Interprétée par la chanteuse Véro Tshanda Beya, dont c'est le premier rôle à l'écran, Félicité a beaucoup de mal à convaincre par son jeu. Sur une bonne partie du film, on eût dit qu'elle arbore un masque, tant son expression du visage est longtemps demeurée la même, alors que les différentes et douloureuses situations auxquelles elle est confrontée auraient exigé qu'elle jouât de ses traits émotionnels caractéristiques de ses peines, et, rarement, de ses joies. Que nenni ! Au lieu de cela, elle est restée imperturbable, comme indifférente au malheur qui lui est arrivé, à savoir l'accident de moto de son fils unique. Et pourtant, le réalisateur a fait le pari de la filmer souvent en gros plans, plans psychologiques par excellence.

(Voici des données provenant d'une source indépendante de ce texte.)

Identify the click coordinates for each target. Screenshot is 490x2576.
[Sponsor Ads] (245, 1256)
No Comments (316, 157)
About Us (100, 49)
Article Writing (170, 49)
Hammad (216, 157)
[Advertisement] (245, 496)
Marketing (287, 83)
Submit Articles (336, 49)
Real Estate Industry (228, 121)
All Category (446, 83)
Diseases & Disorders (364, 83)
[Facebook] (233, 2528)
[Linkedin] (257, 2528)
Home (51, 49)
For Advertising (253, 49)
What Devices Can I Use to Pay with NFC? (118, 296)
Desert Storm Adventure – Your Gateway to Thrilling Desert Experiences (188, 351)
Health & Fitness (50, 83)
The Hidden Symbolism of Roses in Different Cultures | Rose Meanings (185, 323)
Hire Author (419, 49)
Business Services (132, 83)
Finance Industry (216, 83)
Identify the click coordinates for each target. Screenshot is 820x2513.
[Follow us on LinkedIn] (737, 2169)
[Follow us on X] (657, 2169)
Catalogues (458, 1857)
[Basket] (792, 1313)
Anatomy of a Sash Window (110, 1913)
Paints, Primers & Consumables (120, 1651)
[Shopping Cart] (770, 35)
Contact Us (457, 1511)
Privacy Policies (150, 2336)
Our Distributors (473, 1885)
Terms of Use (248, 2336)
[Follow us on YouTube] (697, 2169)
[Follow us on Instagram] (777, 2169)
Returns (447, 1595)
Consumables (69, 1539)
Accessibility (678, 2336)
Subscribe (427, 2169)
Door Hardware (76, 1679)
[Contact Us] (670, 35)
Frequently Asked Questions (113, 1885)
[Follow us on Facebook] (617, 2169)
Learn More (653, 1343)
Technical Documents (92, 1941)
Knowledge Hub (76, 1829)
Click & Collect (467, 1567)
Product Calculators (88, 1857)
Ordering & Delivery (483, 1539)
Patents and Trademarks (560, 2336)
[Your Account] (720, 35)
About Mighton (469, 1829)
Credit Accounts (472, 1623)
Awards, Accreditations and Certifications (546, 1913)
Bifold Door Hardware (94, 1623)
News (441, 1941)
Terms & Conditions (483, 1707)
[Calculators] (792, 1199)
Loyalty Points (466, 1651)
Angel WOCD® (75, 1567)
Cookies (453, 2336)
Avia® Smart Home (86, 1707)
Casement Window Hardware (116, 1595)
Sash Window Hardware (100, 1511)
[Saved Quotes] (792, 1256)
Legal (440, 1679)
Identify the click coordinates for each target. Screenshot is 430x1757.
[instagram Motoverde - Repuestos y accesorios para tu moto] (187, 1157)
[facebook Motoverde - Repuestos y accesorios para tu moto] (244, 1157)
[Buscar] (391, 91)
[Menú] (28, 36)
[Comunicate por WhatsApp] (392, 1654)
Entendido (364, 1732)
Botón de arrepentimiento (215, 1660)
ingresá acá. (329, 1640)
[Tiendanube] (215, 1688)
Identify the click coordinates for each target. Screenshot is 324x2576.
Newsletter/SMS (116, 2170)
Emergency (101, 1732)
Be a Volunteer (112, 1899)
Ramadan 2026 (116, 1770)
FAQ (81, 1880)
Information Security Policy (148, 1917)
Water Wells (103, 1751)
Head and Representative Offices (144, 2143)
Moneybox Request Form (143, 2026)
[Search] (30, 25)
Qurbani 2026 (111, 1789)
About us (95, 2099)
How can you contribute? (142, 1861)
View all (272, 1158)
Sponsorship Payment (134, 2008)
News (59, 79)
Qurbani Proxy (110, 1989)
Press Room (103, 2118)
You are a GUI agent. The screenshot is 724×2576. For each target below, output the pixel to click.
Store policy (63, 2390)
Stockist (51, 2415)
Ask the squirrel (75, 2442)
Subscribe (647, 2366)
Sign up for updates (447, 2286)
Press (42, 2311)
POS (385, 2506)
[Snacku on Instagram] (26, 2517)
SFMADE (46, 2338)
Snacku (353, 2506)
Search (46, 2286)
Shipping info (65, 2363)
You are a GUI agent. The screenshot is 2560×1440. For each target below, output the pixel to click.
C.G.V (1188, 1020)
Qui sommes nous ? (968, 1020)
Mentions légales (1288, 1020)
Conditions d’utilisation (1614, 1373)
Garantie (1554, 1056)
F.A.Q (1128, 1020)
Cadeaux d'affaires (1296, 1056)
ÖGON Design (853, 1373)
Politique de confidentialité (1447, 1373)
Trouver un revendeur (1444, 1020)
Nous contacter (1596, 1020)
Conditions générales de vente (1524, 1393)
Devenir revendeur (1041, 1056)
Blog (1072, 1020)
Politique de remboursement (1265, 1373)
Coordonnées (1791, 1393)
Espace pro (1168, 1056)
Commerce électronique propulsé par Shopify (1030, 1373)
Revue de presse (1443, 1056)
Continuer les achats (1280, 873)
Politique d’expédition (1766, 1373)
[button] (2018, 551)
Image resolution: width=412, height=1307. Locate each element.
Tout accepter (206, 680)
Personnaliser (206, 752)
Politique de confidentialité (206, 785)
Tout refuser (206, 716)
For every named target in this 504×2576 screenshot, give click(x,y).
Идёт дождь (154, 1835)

Voulait-il embarquer le spectateur dans l'univers du moi profond de ce personnage, univers fait de souffrance franchement indicible, et sa quête d'indépendance empreinte d'orgueil qu'il n'aurait pas fait mieux. On la voit alors tantôt éperdue dans ses rêveries dans l'eau, tantôt prise de vertiges exprimés par des images superposées et floues. Des images, malheureusement, dont la photographie un tantinet approximative (la peau noire n'y est pas souvent éclairée avec bonheur), relativisent la qualité technique du film.

Au final, si ce film d'Alain Gomis a été désigné comme le meilleur film du plus grand festival africain de cinéma en 2017, l'on pourrait à juste titre s'interroger sur la qualité de la sélection officielle. Il ne m'a pas vraiment emballé.